Your objective: Copy the rows from the line containing "Find the location of a particular element. The" through the line containing "go menu is located at coordinates (173, 15).", changing "Identify the location of" to "Show the position of" and leaving everything else as it is.
**** Given data
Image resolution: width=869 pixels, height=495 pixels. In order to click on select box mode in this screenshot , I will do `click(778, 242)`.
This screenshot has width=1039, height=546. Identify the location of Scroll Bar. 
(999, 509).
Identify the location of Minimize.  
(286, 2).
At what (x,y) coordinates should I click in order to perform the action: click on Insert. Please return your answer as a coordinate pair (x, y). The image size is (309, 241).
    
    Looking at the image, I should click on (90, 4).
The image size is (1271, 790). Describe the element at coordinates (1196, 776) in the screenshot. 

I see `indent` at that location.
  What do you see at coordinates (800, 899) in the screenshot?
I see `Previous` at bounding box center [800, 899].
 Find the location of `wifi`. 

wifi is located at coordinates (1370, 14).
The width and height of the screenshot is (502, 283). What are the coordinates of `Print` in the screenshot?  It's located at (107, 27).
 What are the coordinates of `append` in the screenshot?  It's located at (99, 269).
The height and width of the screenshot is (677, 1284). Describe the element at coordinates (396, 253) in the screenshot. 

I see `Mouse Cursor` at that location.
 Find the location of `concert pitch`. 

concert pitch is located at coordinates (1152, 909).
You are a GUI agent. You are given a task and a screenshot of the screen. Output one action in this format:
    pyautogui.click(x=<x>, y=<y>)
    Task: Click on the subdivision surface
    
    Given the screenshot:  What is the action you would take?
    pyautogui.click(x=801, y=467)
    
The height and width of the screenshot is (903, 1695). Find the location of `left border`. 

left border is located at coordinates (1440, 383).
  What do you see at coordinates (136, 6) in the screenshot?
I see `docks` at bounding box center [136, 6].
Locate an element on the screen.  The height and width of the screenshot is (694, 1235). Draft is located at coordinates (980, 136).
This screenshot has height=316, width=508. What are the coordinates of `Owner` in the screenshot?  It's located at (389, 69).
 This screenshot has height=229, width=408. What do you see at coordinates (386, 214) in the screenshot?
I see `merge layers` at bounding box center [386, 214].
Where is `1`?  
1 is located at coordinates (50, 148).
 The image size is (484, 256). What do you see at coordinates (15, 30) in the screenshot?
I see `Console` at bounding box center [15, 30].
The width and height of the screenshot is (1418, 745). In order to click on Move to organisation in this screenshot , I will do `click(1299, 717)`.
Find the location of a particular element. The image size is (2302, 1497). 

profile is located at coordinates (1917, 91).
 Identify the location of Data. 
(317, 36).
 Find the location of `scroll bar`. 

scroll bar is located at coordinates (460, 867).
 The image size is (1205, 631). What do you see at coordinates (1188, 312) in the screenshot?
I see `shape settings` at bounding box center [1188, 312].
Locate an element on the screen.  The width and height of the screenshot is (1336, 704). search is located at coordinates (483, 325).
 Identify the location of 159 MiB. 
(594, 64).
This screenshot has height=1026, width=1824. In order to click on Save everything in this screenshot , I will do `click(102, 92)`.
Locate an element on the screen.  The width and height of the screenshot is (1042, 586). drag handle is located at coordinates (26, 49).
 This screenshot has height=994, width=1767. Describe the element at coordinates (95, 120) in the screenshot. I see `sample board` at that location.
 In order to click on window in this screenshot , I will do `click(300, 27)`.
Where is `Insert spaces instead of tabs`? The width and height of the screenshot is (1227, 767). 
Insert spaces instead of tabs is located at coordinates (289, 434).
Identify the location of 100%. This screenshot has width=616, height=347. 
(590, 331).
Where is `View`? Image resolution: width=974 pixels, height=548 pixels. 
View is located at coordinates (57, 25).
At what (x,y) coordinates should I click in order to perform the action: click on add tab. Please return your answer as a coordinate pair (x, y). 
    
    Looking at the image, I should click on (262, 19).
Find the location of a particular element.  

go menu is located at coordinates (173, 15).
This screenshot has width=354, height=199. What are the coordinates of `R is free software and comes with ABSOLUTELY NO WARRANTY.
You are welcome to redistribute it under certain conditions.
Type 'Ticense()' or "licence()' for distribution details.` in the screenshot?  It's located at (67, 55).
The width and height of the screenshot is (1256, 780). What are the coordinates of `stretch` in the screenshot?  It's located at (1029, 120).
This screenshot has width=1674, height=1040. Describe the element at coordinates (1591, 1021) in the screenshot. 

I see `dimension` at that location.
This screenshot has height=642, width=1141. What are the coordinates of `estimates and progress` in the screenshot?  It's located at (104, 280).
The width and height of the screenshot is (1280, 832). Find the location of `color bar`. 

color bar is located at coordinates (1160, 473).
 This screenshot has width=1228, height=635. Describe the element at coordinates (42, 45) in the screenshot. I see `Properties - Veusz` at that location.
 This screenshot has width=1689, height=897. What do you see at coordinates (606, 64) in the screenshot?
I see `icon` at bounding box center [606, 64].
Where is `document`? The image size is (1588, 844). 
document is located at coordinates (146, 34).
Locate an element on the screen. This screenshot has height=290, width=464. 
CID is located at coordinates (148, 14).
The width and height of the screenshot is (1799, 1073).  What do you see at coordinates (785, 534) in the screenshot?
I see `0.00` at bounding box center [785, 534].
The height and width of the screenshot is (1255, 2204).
********
Solved exercise:
Find the location of a particular element. The image size is (2302, 1497). 

profile is located at coordinates (1917, 91).
 Show the position of Data. 
(317, 36).
 Find the location of `scroll bar`. 

scroll bar is located at coordinates (460, 867).
 The image size is (1205, 631). What do you see at coordinates (1188, 312) in the screenshot?
I see `shape settings` at bounding box center [1188, 312].
Locate an element on the screen.  The width and height of the screenshot is (1336, 704). search is located at coordinates (483, 325).
 Show the position of 159 MiB. 
(594, 64).
This screenshot has height=1026, width=1824. In order to click on Save everything in this screenshot , I will do `click(102, 92)`.
Locate an element on the screen.  The width and height of the screenshot is (1042, 586). drag handle is located at coordinates (26, 49).
 This screenshot has height=994, width=1767. Describe the element at coordinates (95, 120) in the screenshot. I see `sample board` at that location.
 In order to click on window in this screenshot , I will do `click(300, 27)`.
Where is `Insert spaces instead of tabs`? The width and height of the screenshot is (1227, 767). 
Insert spaces instead of tabs is located at coordinates (289, 434).
Show the position of 100%. This screenshot has width=616, height=347. 
(590, 331).
Where is `View`? Image resolution: width=974 pixels, height=548 pixels. 
View is located at coordinates (57, 25).
At what (x,y) coordinates should I click in order to perform the action: click on add tab. Please return your answer as a coordinate pair (x, y). 
    
    Looking at the image, I should click on (262, 19).
Find the location of a particular element.  

go menu is located at coordinates (173, 15).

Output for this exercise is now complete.